Alternatively, to the extent that high loadings on particular, stable diatheses may account for risk for first and recurrent suicidal behavior, identification of these diatheses is especially important for determining which individuals may be most in need of preventative intervention, as well as for informing our understanding of likelihood of reattempts when individuals are encountered in clinical settings at the time of their first suicide attempt. To the degree that the relevant diatheses are immutable (e.g., genetic diatheses), clinical interventions focusing on coping with time-delimited risk factors external to the individual (e.g., life stress) with which these diatheses could interact may prove most beneficial.

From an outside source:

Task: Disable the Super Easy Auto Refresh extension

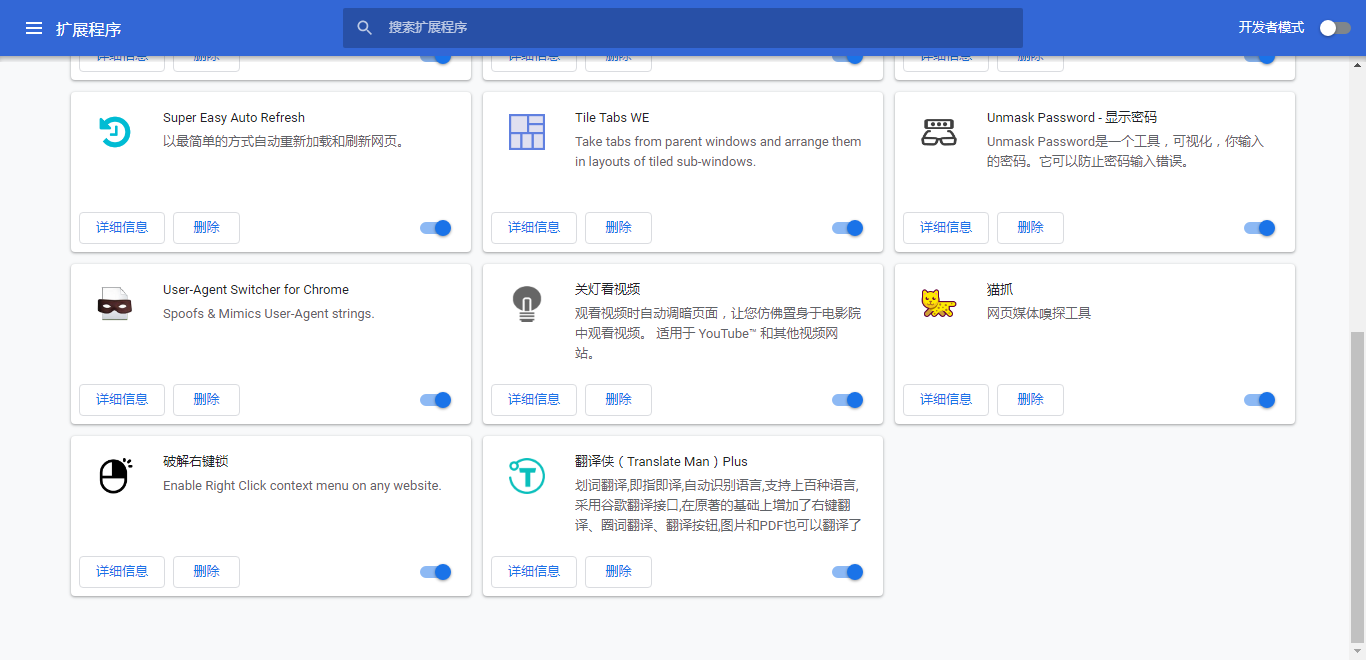Action: 436,228
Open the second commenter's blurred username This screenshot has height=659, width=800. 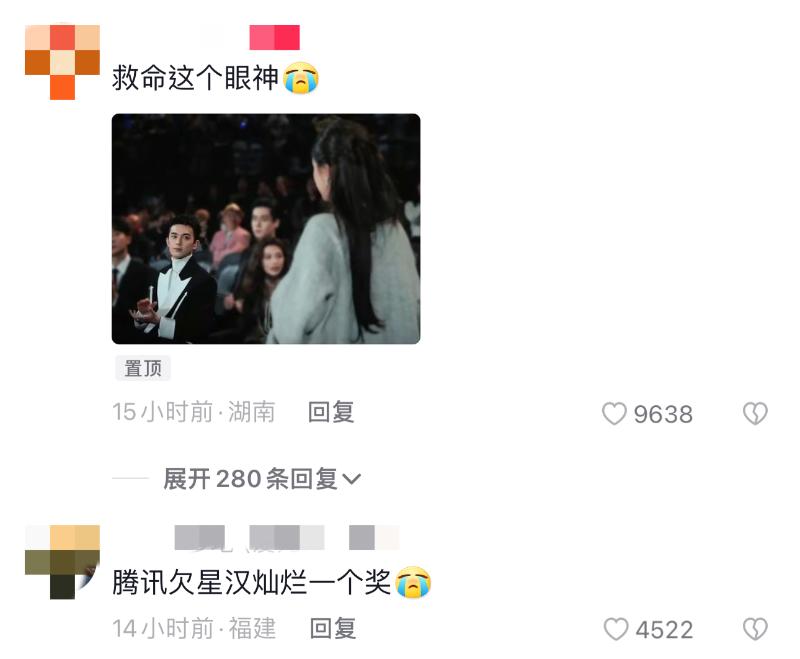287,538
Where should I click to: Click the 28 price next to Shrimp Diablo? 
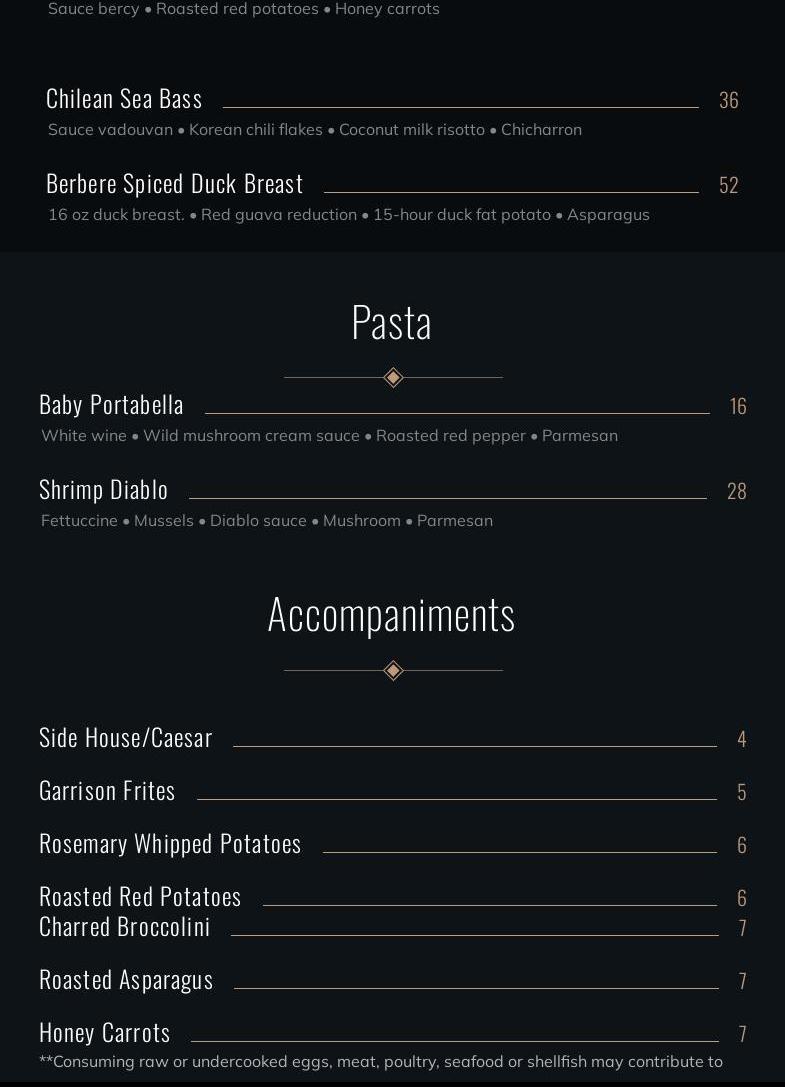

With the recent finding of a 28% increase in suicides in the U.S. over the last 18 years (Centers for Disease Control and Prevention, 2018) and reduction of suicide having been identified by WHO as a global imperative (World Health Organization, 2014), the need for better understanding of processes of risk for suicidal behavior is more pressing than ever. Clarifying the involvement of stable and plastic processes of risk in the association between past and future suicidal behavior may be crucial for advancement in this regard.

Highlights.

  • Little is known about how suicide attempts are linked with increased risk for recurrence

  • The current article discusses three possibilities accounting for this link

  • A formalized conceptual framework of psychological scarring and suicidality is presented

Acknowledgements

Preparation of this manuscript was supported in part by the National Institute of Mental Health of the National Institutes of Health under Award Numbers R01MH101138, R01MH115905, and R21MH112055. The content is solely the responsibility of the author and does not necessarily represent the official views of the funding agency.

Footnotes

1

Although the term “suicidal behavior” has been used in the literature at times to include suicidal ideation and suicide plans, its application in the current paper is restricted primarily to suicide attempts. To a lesser degree, this term is applicable to suicide deaths, but only where they may be an outcome of heightened possibility following a prior suicide attempt.

2

It is worth noting that the area under the curve (AUC) analysis for studies evaluating self-injurious thoughts and behaviors as predictors of suicide attempts yielded a small-to-medium effect. This analysis, however, combined suicide attempts with other self-injurious thoughts and behaviors (e.g., suicidal ideation) as predictors, likely owing to the fewer studies that allowed for AUC analysis. Given that, of these predictors, suicide attempts had the largest effect size after non-suicidal self-injury in predicting future attempts, it would be reasonable to hypothesize that the AUC would be larger if the analysis were restricted to just suicide attempts as the predictor. Additionally, an observation of direct relevance here is that although a significant proportion of individuals with a history of attempting suicide eventually make another attempt, an appreciable proportion do not, raising the interesting possibility within the current context, that only some suicide attempts may result in psychological scarring. This possibility is discussed later in this paper.

3

Although a meta-analysis (Anestis et al., 2014) observed a small effect for the association between impulsivity and suicidal behavior, a more recent meta-analysis (Liu et al., 2017) found the strength of this association to be moderated by time such that large effects were observed when analyses were restricted to suicide attempts within a month of assessment of impulsivity and small effects in the case of lifetime suicide attempts. This element of temporal sensitivity has direct relevance to the current discussion of developmental considerations in the association between impulsivity and suicidal behavior.